The Robot Experiencing Love
When we kiss
I register the sensation:
I note the pressure, the stance,
The actions prior to and immediately following,
Run the data against my library
Of pre-loaded and service life learned scenarios
And judge, yes, this is a kiss.
I then make appropriate changes
To appearance, adjust surface temperature
Marginally, select to cock my head askance
From the stored list of appropriate responses.
All this occurs in half a second,
With sufficient processors brought on line and then cooled,
Memory allocated, suspended programs
Swapped for the duration of this task
To the page file. I accomplish
The correct response better than ninety nine
Point nine nine percent of the time.
But I feel nothing. Nothing at all.
With a background diagnostic I search
For new programming, an altered register,
Something that proves this cause has effect.

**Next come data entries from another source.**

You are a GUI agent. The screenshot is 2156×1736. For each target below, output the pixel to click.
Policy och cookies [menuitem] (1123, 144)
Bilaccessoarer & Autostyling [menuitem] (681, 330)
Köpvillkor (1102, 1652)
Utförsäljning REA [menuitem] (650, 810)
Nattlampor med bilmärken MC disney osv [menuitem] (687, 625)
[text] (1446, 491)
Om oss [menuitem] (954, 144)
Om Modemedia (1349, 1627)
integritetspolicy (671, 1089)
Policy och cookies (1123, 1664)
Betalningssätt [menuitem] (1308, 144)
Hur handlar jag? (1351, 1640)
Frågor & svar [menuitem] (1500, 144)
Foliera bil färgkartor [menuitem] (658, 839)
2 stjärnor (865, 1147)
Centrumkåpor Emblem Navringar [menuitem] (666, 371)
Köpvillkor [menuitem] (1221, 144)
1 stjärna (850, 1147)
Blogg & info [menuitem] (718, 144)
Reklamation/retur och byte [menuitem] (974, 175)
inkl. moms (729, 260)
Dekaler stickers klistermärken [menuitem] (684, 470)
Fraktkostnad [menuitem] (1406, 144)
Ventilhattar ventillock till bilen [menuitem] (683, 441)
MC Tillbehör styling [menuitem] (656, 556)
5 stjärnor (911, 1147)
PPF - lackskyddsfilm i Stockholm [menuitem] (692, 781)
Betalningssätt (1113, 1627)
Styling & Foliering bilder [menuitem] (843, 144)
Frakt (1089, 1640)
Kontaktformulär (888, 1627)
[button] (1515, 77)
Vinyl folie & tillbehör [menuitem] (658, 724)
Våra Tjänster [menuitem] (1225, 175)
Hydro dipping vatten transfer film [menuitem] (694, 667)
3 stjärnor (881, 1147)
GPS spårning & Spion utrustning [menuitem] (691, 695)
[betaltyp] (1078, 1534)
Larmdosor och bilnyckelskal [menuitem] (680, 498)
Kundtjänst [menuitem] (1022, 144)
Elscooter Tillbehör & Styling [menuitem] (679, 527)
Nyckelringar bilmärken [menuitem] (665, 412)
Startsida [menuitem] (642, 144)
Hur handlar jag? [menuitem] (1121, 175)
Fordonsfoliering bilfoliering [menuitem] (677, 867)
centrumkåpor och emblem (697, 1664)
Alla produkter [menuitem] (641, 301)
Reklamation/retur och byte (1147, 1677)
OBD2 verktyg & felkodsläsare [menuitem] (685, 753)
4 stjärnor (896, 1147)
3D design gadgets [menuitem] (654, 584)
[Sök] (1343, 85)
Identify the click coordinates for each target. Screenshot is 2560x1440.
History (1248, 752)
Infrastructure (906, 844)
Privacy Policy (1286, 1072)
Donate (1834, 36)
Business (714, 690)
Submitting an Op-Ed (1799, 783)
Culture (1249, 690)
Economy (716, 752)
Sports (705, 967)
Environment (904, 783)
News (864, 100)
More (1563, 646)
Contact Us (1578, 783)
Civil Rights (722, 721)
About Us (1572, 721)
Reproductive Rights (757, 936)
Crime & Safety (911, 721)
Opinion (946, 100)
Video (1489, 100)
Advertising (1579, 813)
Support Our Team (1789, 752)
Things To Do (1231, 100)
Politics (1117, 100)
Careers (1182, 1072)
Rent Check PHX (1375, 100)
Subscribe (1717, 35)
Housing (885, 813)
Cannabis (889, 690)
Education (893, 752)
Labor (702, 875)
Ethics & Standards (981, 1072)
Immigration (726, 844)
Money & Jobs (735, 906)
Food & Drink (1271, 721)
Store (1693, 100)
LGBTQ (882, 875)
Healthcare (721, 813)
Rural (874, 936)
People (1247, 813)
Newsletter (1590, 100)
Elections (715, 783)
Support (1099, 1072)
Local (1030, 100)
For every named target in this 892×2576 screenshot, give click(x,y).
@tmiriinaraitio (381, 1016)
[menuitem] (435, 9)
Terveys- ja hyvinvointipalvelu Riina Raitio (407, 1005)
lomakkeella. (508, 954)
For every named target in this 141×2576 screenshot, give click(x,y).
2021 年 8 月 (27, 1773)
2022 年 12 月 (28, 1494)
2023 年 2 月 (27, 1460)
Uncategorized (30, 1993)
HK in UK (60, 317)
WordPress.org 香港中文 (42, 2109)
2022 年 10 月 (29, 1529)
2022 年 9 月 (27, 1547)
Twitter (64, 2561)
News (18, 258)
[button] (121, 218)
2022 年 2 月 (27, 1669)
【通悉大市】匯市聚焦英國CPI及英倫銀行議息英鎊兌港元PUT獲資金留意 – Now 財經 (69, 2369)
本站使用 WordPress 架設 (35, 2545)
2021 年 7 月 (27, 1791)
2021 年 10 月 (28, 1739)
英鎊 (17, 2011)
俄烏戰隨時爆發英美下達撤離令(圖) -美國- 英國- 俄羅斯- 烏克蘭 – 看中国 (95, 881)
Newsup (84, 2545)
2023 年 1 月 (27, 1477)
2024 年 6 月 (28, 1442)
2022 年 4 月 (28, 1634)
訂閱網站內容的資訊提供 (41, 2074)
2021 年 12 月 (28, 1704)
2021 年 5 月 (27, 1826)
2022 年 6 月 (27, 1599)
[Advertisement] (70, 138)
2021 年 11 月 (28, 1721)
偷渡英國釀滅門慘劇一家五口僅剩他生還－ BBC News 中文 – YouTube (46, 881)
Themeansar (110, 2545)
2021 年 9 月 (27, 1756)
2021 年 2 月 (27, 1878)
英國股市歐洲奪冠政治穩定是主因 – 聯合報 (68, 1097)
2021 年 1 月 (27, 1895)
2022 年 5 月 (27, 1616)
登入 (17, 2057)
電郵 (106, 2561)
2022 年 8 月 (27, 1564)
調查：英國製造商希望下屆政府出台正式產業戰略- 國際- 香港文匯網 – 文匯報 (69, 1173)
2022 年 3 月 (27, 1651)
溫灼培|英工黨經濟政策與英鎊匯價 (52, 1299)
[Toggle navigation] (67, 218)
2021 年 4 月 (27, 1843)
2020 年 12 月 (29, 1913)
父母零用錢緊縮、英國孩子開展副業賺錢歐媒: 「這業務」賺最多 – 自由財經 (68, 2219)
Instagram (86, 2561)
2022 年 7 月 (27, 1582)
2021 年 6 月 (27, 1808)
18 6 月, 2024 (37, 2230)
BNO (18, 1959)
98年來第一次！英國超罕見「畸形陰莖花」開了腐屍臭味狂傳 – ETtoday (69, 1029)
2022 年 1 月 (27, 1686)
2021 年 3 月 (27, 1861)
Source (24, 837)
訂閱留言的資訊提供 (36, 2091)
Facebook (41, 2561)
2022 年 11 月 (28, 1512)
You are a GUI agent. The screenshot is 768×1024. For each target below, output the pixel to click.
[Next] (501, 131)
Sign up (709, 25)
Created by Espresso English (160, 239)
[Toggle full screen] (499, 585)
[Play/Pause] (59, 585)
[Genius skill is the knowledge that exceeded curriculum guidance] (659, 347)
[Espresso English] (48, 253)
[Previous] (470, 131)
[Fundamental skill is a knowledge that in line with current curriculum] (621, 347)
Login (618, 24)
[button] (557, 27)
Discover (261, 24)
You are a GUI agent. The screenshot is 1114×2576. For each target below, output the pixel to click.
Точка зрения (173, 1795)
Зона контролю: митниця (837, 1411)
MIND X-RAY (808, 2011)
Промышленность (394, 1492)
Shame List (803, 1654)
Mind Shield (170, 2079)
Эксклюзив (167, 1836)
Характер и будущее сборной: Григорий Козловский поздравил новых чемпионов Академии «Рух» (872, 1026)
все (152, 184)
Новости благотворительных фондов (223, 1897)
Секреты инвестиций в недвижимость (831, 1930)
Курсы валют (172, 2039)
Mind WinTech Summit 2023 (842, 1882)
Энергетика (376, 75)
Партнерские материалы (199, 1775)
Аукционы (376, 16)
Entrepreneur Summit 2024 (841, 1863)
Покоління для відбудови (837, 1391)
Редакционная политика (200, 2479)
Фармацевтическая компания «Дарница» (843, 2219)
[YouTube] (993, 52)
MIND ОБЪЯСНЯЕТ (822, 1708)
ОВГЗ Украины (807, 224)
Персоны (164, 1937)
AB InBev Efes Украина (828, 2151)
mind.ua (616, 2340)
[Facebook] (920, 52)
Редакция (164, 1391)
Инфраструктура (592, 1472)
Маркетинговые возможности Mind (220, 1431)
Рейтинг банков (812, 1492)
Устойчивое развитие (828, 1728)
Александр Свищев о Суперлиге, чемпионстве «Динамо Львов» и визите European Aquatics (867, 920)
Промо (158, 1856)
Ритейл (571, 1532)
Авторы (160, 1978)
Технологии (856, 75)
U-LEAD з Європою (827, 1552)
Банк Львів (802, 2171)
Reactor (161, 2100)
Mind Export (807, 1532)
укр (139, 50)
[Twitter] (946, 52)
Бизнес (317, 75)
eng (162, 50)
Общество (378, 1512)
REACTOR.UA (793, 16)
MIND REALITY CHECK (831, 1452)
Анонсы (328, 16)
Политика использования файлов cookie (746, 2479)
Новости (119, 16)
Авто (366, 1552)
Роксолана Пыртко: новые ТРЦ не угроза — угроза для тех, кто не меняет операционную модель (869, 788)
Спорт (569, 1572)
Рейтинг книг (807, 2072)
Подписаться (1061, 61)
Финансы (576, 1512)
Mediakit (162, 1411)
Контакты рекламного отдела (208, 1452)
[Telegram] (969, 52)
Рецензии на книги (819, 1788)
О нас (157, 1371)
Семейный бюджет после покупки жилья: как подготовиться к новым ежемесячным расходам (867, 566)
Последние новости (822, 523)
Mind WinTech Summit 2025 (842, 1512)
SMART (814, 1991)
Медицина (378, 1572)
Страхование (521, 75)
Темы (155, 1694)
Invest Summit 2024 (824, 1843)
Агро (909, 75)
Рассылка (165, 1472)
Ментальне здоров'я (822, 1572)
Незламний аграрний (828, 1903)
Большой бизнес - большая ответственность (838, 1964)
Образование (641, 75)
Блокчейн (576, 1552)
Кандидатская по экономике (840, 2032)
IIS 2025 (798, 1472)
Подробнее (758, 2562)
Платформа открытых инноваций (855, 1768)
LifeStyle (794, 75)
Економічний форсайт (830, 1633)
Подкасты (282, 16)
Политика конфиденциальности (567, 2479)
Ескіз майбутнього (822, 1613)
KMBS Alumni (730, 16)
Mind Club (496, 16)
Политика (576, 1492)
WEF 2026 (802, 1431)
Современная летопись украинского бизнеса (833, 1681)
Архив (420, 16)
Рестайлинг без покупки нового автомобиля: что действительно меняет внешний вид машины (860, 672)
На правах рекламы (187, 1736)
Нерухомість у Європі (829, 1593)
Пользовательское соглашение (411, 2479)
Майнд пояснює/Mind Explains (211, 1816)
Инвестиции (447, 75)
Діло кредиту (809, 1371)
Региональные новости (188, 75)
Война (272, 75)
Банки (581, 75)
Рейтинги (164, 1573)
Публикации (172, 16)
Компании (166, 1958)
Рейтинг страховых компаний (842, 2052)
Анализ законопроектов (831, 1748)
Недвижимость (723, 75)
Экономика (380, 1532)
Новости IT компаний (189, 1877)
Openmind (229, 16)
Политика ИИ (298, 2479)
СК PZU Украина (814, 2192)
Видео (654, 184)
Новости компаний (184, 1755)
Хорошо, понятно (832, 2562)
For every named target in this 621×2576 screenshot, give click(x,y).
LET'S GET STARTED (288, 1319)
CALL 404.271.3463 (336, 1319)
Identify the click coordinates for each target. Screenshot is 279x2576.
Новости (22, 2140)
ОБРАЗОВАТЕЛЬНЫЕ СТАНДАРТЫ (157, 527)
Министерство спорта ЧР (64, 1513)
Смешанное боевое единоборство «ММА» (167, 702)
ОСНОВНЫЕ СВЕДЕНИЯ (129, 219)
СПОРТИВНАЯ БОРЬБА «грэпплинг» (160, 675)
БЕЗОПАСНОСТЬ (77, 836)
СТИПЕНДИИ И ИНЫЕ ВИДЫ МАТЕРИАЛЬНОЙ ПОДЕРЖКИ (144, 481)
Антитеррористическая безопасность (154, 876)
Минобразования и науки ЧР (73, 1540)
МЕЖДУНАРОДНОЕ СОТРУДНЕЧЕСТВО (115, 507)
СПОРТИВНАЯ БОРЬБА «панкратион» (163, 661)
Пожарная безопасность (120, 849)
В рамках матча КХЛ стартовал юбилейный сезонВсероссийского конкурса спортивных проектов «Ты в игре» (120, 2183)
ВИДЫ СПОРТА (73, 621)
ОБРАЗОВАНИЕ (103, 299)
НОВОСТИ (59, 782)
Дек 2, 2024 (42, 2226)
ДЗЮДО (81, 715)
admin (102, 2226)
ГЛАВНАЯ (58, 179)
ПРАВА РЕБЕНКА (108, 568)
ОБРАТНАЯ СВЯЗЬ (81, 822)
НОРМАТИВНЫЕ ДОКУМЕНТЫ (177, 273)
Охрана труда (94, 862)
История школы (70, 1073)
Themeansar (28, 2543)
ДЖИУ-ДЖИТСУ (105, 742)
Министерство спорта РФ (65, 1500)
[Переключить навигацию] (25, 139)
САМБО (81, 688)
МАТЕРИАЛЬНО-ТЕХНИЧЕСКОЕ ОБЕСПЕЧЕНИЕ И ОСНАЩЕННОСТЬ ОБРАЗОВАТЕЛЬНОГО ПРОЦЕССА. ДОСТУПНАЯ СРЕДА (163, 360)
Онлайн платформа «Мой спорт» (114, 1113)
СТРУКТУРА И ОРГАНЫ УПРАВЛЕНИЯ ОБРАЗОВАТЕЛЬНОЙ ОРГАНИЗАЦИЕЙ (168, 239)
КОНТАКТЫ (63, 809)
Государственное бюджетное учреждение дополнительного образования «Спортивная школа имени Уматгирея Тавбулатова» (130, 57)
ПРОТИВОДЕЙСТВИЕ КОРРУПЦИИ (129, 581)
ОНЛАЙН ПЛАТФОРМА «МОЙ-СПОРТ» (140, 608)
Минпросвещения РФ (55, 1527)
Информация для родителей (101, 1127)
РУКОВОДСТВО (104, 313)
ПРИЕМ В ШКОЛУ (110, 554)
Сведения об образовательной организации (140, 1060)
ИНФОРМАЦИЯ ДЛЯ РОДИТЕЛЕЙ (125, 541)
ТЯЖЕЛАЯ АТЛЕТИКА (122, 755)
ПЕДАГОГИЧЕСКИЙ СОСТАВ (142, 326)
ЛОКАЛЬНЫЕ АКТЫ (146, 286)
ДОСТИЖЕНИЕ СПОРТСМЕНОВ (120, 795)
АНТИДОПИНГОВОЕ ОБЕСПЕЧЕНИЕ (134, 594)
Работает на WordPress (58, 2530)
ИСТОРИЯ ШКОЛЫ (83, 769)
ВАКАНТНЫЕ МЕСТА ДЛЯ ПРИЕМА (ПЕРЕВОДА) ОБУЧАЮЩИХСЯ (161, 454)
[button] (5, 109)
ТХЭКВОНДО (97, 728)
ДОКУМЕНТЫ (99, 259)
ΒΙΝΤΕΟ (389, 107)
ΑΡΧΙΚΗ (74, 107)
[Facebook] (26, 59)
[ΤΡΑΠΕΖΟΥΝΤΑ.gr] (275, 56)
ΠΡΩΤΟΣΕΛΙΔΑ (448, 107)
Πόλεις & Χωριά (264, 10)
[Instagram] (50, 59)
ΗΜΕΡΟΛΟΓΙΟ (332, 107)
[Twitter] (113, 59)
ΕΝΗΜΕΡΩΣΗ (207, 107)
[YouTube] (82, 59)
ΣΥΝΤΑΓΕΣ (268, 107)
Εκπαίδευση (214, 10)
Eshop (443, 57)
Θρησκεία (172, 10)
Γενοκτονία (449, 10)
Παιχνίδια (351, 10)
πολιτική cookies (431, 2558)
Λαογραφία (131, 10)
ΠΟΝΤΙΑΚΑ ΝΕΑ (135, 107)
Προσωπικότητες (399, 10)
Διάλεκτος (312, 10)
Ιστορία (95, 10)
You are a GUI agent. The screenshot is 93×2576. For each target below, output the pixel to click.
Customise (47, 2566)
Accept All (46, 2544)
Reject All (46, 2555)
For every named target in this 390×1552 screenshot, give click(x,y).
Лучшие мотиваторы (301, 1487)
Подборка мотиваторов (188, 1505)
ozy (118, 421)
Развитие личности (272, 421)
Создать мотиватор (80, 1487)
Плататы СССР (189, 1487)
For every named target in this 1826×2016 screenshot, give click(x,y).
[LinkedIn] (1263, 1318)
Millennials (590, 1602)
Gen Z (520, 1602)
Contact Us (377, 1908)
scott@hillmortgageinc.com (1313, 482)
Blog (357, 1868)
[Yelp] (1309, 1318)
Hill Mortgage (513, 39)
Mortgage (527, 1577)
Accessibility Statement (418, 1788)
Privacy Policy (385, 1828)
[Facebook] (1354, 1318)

A subroutine left still quietly running through it all
Watches you watching me watching
You accomplish the same adjustments
And subsystem commands as I.
You are flawless in your calculations.
We share an appreciation of each other’s efficiency.
The Sense of Worth
I cannot give up the idea
That this world - the Universe,
Elliptical orbits, gravity,
My questionable Tuesday -
Are life in an ant farm project
Run by some eighteen eyed
Cross dimensional alien
And kept in what passes as his bedroom.
This eon, the alien
Is studying consistency
So my world obeys ordinary physics.
I look forward to the time
When I step naked from the shower
And join a clown army marching
On someone else's ceiling.
How comforting to learn
Cause and effect just might be
An entertainment. How comforting
To understand life is what goes on
Between metaphorically two sheets
Of glass. And that I do what I do
Because what else am I going to do?
And when the alien loses interest
I can perhaps escape across the floor
To a metaphysical wilderness and subsist,
A bundle of free will lost in the
Dross of his oversized, disorganized closet,
Or perhaps I can just lie down and rest.